Monday 27 September 2010

I'm sure you're a perfectly nice homosexual

No drawing today. Ludicrously late out of bed and I wasn't even boozing. Best to not fight it when that happens, I've found.

Watching: The Defenders, a new legal drama about two slick-shit Las Vegas lawyers played by Jerry 'Sliders and nothing else of note' O'Connell and one of the Belushi brothers - I presume the one that's still alive. It's a decent enough glossy drama with the Belushi one trying to play a grown-up version of the adolescent chancers he used to play in movies and O'Connell playing himself not acting in a convincing manner, but like most of these glossy dramas I watch, I tend to be more interested in some minor detail of the setting, and with Las Vegas there are far more interesting stories to be told, such as how the town has grown beyond its means to support itself and water for the place is now running low prompting speculation that world famous landmark Hoover Dam will dry up in the near future and kill Vegas as a tourist resort (and by extension a functioning city), or the people living in the drains under the city. People are living in the sewers of a major first world city - that's a story I want to know more about, not this legalese guff.
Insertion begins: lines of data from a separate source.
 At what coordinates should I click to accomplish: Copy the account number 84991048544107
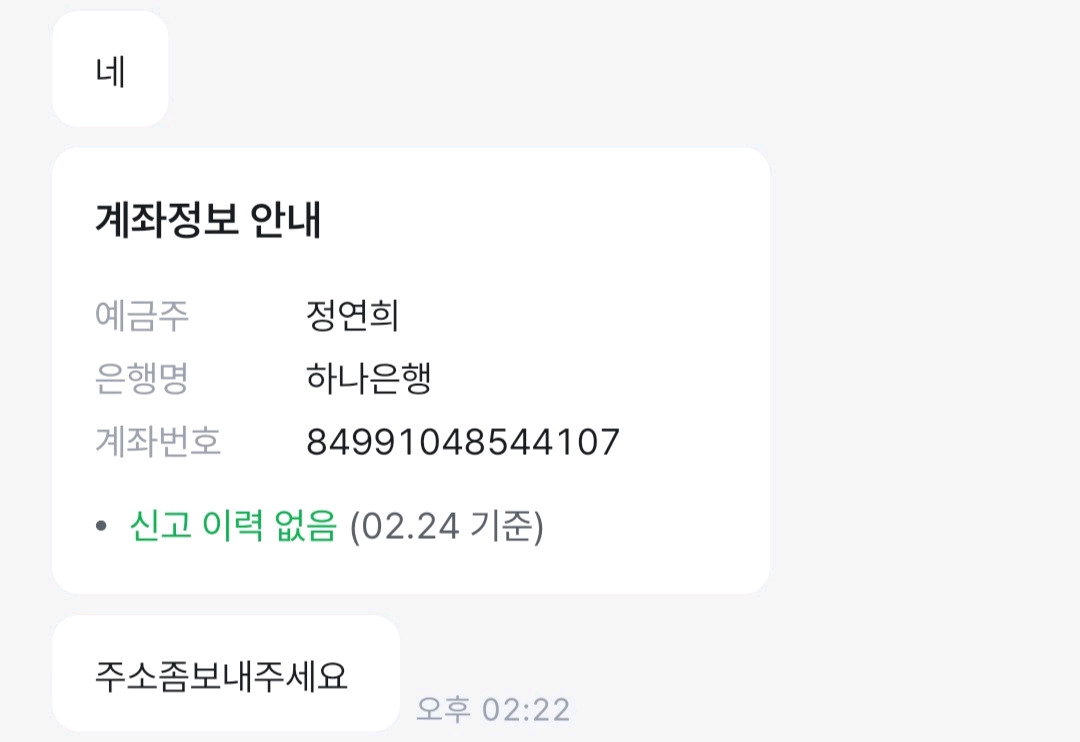[460, 440]
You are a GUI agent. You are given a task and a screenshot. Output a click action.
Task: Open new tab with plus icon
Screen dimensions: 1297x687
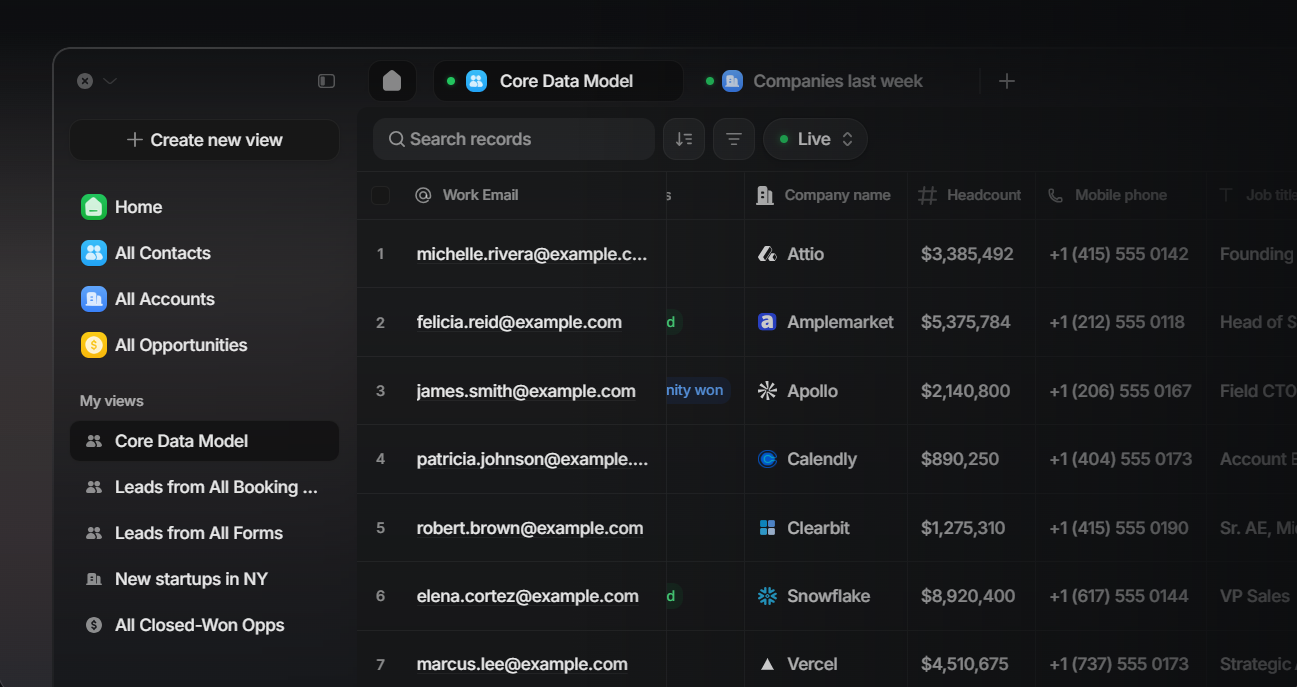(1007, 81)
The Whole Truth - another legal drama from Jerry Bruckheimer that's pretty much the poor man's Good Wife. Where Good Wife's misanthropic characters fed into the story by being damaged by their own cynicism or past misdeeds, Whole Truth's (no relation to WWE wrestler R Truth) misanthropy is merely hateful characters displaying how aloof they are even in the face of the rape and murder of a child. They walk very fast while delivering legal observations and music goes DUM DUM DUM DUM and all I'm thinking is "these people aren't doctors and wherever they're going isn't so important they need to be delivering these lines on the hoof." They're delivering exposition and the makers have so little faith in the material they have to up the pace of those damnable 'talky' scenes where stuff like plot happens, and then there's the guy defending a child rapist shooting hoops in his office and yelping at hitting the basket while simultaneously reducing his friends and co-workers to skin tones and genders... These are just awful, unlikeable people in cynical stories about how life is, like, grim and stuff. It's a tv show playing at being grown up by acting like an adolescent. I hate it, and not in a good way.
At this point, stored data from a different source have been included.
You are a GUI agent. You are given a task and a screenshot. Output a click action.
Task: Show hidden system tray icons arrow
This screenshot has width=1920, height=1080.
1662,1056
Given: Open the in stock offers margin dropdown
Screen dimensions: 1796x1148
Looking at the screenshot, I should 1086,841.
Shit My Dad Says - I'd like to say that I'd watch William Shatner in anything at all and leave it there, but Boston Legal tested that theory to destruction and proved me wrong after about seven episodes so I shall say that this sitcom, not being very funny and thus a 'shitcom', and 'shat' being both the past tense of shit and the nickname of Shatner, shall thus be known as a Shatcom. It's based on the twitter feed of the same name - no, really - and not terribly funny, but it does have the odd moment, and Shatner, despite not having much to work with, is back to being watchable now I don't have to sit through James Spader's lifeless face for long minutes at a time.